- _LISTED RECORDS_:

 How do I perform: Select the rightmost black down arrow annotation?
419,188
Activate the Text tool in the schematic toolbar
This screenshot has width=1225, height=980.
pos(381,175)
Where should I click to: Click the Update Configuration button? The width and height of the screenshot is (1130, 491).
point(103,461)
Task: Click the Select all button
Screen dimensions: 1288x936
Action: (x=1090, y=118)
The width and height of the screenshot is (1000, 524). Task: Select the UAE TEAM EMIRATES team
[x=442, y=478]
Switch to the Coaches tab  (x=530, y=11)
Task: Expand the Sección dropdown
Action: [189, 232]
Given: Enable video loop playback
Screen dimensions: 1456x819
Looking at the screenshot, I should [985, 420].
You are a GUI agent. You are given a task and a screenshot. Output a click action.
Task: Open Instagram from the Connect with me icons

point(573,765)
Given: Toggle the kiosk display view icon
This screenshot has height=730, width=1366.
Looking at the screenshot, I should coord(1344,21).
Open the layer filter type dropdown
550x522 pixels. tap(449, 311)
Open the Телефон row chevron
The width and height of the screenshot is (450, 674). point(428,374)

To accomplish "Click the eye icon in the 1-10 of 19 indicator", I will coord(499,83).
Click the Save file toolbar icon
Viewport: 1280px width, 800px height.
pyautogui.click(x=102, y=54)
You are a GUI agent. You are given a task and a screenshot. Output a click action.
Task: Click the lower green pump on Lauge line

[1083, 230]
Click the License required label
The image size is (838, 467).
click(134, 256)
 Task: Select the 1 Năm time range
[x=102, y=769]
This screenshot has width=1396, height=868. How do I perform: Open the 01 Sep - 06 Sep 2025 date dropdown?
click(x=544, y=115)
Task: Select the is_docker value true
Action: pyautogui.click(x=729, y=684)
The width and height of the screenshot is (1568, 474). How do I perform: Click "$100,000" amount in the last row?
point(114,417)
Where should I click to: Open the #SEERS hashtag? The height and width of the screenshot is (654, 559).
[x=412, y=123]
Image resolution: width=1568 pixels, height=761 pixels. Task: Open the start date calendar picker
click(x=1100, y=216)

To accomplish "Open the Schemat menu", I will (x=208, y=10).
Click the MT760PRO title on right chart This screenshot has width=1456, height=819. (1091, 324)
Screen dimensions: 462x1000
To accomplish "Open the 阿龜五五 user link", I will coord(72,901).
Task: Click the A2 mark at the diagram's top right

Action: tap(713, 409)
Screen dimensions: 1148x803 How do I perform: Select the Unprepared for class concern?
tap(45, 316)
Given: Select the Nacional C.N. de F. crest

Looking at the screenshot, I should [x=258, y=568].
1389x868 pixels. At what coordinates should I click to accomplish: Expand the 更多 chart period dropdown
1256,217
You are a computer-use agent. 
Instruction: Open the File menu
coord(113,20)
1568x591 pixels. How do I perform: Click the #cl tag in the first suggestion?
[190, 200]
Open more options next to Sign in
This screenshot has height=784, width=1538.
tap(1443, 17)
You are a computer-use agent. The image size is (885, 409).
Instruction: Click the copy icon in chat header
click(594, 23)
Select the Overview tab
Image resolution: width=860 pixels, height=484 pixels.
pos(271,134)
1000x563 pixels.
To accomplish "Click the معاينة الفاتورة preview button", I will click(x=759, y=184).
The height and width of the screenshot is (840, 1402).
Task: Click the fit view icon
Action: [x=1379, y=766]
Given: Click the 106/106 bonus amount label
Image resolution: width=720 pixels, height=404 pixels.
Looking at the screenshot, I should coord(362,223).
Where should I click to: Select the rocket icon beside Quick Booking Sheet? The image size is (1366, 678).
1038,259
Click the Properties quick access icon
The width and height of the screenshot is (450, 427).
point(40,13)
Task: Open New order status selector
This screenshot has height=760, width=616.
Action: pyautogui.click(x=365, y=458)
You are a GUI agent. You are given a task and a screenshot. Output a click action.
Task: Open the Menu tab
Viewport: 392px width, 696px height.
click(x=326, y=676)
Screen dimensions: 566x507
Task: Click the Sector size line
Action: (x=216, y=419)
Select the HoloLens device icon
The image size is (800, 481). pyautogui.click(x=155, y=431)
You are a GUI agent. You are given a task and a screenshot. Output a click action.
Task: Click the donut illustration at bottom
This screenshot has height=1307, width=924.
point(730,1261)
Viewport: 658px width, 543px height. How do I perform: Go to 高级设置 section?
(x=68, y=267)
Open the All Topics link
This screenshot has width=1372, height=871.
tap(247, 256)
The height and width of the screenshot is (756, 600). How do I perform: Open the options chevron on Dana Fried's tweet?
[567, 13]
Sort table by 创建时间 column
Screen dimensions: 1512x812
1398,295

- _SHORT PROBLEM_: Copy the rows above word for word, from the first row through the line containing "[x=102, y=769]", including that line.

- _THE RESPONSE_:
 How do I perform: Select the rightmost black down arrow annotation?
419,188
Activate the Text tool in the schematic toolbar
This screenshot has width=1225, height=980.
pos(381,175)
Where should I click to: Click the Update Configuration button? The width and height of the screenshot is (1130, 491).
point(103,461)
Task: Click the Select all button
Screen dimensions: 1288x936
Action: (x=1090, y=118)
The width and height of the screenshot is (1000, 524). Task: Select the UAE TEAM EMIRATES team
[x=442, y=478]
Switch to the Coaches tab  (x=530, y=11)
Task: Expand the Sección dropdown
Action: [189, 232]
Given: Enable video loop playback
Screen dimensions: 1456x819
Looking at the screenshot, I should [985, 420].
You are a GUI agent. You are given a task and a screenshot. Output a click action.
Task: Open Instagram from the Connect with me icons

point(573,765)
Given: Toggle the kiosk display view icon
This screenshot has height=730, width=1366.
Looking at the screenshot, I should coord(1344,21).
Open the layer filter type dropdown
550x522 pixels. tap(449, 311)
Open the Телефон row chevron
The width and height of the screenshot is (450, 674). point(428,374)

To accomplish "Click the eye icon in the 1-10 of 19 indicator", I will coord(499,83).
Click the Save file toolbar icon
Viewport: 1280px width, 800px height.
pyautogui.click(x=102, y=54)
You are a GUI agent. You are given a task and a screenshot. Output a click action.
Task: Click the lower green pump on Lauge line

[1083, 230]
Click the License required label
The image size is (838, 467).
click(134, 256)
 Task: Select the 1 Năm time range
[x=102, y=769]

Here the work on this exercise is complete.